As regards incentive compensation, it is quite difficult to put a real value on a manager’s managerial capacities. This would require applying a Management By Objectives (MBO) process using pertinent criteria. In reality, this pertinence is rarely applied since it requires genuine managerial courage. It is true that it can be quite difficult to talk with one’s staff about the managerial errors one has made (even if this is generally not a problem).
Consequently, we tend to set basic objectives when in fact they need to be more sophisticated.
Why not just stick to basic objectives?
Here’s an example: some big business bosses wanted their sales staff to simply complete a CRM, based on a number of given indicators, to get their incentive compensation. But the employees could quite easily complete the CRM with false data and still get paid. So this is clearly not the thing to do. Even if the indicator makes sense, the basic fact of completing a CRM is no proof of performance: it’s just basic housekeeping for the job. For these indicators to be an effective part of a sales and marketing strategy, they need to make sense so staff will commit to them and stay motivated.
As part of an MBO strategy applied to managerial capacities, we need to use soft skills to define the kind of manager able to evaluate individuals without just using basic indicators.
And we must consider the possibility that everyone will get an average score, if those evaluating fall into the gaping trap of not sufficiently differentiating between individuals. But, in order to increase motivation, those who have progressed and proven their abilities must be rewarded and, conversely, those who need to de better will simply not get any incentive compensation. And that is where we need to show managerial courage.

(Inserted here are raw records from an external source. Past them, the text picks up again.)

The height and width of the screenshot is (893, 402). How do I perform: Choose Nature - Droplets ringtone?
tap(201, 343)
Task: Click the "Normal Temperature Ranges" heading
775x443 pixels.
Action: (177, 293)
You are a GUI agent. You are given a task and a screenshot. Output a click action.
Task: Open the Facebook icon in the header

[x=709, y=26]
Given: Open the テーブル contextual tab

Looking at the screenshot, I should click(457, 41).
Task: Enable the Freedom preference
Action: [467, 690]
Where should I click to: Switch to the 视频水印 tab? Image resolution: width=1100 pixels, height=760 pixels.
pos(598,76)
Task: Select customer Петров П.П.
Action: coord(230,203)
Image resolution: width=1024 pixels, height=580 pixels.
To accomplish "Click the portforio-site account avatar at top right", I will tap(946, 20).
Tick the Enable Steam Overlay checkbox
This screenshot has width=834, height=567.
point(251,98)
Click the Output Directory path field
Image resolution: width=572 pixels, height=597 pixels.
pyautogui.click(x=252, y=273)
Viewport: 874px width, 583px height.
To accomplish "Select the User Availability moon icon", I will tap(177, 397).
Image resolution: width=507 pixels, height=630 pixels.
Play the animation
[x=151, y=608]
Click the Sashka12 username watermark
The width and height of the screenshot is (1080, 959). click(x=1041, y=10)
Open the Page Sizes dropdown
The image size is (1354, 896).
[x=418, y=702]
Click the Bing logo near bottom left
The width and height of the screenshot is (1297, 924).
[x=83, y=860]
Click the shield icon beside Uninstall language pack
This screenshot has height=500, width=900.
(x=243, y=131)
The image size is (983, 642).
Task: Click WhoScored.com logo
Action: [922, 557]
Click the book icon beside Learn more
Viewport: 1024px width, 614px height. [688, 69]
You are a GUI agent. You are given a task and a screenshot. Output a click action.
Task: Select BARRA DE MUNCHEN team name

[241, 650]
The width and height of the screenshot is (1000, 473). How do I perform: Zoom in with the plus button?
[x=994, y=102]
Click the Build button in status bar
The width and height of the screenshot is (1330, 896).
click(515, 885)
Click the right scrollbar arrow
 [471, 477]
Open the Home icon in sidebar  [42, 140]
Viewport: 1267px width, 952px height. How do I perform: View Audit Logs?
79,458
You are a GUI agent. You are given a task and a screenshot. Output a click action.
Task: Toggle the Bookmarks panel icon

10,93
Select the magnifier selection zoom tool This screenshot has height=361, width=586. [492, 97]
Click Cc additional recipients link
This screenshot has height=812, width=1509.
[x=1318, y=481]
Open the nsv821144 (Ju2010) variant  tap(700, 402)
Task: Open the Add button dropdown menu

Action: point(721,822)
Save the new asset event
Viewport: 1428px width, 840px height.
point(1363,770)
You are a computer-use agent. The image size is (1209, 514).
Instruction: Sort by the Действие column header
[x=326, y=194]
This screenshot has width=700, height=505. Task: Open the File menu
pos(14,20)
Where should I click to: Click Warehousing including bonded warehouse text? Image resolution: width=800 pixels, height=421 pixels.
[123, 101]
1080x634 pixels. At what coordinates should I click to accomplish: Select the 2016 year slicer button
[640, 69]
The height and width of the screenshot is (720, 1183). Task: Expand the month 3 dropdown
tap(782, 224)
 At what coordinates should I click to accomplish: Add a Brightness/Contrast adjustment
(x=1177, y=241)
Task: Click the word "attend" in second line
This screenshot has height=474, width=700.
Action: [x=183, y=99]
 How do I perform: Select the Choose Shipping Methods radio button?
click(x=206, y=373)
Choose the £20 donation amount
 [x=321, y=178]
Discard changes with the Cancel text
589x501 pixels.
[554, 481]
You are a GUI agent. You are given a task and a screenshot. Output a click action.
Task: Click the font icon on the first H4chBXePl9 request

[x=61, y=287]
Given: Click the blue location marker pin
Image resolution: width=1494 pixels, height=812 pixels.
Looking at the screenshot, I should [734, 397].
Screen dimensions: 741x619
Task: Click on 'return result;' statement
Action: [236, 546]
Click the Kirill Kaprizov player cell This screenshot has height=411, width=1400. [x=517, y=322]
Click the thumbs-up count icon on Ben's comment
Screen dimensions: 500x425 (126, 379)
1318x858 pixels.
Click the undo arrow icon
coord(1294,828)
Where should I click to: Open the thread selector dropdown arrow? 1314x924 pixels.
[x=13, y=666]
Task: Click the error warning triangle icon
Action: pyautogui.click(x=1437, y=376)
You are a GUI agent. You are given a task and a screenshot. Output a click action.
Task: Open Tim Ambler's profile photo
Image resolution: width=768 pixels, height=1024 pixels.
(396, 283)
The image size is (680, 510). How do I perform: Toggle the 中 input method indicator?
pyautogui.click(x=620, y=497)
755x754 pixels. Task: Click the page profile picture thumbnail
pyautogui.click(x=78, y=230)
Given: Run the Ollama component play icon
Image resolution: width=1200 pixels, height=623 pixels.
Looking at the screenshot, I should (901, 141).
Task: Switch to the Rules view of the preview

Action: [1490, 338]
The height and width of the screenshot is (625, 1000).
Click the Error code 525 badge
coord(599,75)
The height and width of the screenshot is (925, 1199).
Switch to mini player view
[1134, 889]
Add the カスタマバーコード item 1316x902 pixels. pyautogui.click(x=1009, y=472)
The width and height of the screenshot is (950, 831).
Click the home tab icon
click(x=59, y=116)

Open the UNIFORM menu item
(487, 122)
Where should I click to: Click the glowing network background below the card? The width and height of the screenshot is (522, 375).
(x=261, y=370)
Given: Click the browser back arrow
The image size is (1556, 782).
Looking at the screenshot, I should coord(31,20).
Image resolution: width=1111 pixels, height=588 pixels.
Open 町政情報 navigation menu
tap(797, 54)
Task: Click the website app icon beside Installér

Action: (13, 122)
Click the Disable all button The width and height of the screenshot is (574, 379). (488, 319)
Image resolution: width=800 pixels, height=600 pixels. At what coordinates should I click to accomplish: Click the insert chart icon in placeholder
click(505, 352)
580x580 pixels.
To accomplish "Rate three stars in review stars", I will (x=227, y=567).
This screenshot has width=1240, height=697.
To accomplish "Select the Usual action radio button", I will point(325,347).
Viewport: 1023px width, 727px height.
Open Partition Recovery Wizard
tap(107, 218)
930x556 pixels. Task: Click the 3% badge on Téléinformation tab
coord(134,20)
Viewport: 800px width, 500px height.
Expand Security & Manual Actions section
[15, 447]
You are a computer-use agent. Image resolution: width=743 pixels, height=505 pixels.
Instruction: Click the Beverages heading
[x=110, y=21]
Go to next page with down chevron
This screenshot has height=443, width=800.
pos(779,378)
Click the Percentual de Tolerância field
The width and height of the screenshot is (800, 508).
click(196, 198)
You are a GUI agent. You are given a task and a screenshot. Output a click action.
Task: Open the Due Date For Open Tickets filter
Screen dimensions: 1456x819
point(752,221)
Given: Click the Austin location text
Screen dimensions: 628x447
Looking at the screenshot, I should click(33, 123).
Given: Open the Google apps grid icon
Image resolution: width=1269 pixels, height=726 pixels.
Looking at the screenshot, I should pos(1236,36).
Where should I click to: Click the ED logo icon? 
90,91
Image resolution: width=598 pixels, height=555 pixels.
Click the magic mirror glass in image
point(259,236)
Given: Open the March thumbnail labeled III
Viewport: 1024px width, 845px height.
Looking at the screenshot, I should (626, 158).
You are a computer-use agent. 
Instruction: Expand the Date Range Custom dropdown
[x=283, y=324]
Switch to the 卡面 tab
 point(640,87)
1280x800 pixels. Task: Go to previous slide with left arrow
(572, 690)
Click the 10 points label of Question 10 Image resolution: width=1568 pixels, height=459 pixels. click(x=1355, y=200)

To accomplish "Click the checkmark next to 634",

In the end, getting your sales staff to accept objectives involves adapting to their individual needs and requirements by providing them with all of the resources they will need to make the achievement of those objectives realistic. Some sales operatives will need more training than others. You need to be able to keep an eye on each member of your sales force, provide them with regular support to help them to meet their objectives, which must always be SMART: specific (clear and precise), measurable, achievable (but ambitious all the same), realistic and time-related.
And even if it is possible to apply incentive compensation to reward managers for their capacities and increase their motivation, it’s still a complicated process to put in place. We need to concentrate on sophisticated objectives based on indicators that make sense, and show managerial courage by rewarding only those who have shown significant progress.